• Documento:

Separación de la Iglesia y del Estado


LA REVOLUCIÓN (Monseñor De Segur)


XIII


Los que la piden de buena fe confunden dos ideas: distinción y separación. La Iglesia es distinta del Estado, y éste distinto de aquélla; los dos deben unirse, sin confundirse. Tan absurdo es el querer separar el alma del cuerpo. La Iglesia es una sociedad que emana de Dios, así como el Estado es una sociedad querida por Dios; ambas sociedades deben entenderse entre sí para cumplir la voluntad divina, esto es, la felicidad temporal y eterna de los hombres. Su prosperidad y su fuerza dependen de esta unión, como la vida y la fuerza dependen de la unión de su alma con su cuerpo. Siempre ha de haber distinción, pero en la unión, nunca separación y tampoco confusión.

Los hombres somos a la vez miembros de tres sociedades distintas, y pertenecemos por entero a cada una de ellas; así lo dispone la divina Providencia. Estas tres sociedades son: la familia, el Estado y la Iglesia. Yo pertenezco enteramente a mi familia, soy al mismo tiempo ciudadano de mi patria, y a la vez soy cristiano por entero, y miembro de la Iglesia. Tengo deberes como hijo, deberes como ciudadano y deberes como católico. Estos deberes son distintos, pero están unidos entres sí, y subordinados  los unos a los otros: nunca pueden destruirse mutuamente, porque todos vienen de Dios, todos son para mí la expresión cierta de la voluntad de Dios; de Dios, que me manda igualmente obedecer a mi padre, en el orden de la familia; a mi soberano, en el orden civil y temporal; al Papa y a los pastores de la Iglesia, en la sociedad religiosa y sobrenatural.

• Información proporcionada:
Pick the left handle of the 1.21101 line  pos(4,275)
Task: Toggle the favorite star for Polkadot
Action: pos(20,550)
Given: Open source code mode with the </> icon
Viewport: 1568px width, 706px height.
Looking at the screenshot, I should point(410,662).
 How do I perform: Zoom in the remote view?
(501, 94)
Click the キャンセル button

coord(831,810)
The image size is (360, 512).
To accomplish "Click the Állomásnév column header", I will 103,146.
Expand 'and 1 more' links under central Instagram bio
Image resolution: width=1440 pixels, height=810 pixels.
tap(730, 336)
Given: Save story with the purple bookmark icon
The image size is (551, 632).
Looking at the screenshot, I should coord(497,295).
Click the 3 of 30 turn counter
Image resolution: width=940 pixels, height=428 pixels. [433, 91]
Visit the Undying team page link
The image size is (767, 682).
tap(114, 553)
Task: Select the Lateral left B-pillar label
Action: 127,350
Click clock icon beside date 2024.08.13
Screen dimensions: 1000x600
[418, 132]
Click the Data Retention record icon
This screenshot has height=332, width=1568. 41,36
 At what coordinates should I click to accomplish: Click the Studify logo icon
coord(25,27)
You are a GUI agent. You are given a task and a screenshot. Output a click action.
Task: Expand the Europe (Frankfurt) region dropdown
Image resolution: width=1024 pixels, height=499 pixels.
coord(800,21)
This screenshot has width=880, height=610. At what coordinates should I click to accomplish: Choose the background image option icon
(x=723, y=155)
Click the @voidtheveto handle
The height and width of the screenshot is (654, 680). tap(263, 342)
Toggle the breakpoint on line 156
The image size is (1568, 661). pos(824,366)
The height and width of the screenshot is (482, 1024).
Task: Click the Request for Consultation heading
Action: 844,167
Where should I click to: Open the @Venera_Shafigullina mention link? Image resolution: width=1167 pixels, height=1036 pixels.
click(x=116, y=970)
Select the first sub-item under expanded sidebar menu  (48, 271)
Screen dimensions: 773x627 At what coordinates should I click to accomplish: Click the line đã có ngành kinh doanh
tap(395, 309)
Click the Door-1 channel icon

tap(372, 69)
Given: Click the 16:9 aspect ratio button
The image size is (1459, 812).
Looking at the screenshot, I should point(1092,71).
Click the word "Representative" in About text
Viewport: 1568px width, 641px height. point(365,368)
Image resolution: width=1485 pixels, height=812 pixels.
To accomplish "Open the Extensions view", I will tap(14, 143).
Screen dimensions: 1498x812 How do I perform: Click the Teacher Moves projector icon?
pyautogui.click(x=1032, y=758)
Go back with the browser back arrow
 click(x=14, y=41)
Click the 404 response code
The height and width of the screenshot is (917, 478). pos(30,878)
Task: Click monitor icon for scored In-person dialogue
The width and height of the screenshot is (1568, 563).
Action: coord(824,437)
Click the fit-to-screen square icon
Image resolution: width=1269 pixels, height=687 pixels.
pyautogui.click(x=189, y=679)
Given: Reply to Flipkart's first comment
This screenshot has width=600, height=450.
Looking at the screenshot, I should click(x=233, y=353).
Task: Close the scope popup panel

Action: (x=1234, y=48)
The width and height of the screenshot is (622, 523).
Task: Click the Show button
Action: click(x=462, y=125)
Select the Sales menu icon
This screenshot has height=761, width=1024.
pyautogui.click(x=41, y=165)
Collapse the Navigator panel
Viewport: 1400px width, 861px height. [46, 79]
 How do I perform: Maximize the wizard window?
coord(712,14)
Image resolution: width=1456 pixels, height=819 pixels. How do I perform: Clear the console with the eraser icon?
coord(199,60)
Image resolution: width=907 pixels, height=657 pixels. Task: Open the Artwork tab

• Tus instrucciones: Continúa el texto sobre la separación de la Iglesia y del Estado a partir de su último párrafo.

• Respuesta escrita:
¿Qué es una sociedad? Una reunión de individuos unidos entre sí por los lazos de una obediencia a la legítima autoridad es lo que constituye la sociedad y lo que forma su unidad, a pesar del gran número de sus miembros. La familia, o la sociedad doméstica, es la reunión de individuos unidos entre sí por la sumisión a la misma autoridad paterna. El Estado, o la sociedad civil, es la reunión de los individuos y de las familias unidos entre sí bajo la dependencia de una misma autoridad pública. La Iglesia, o la sociedad religiosa, es la reunión de los individuos, familias y Estados sometidos a una misma autoridad religiosa.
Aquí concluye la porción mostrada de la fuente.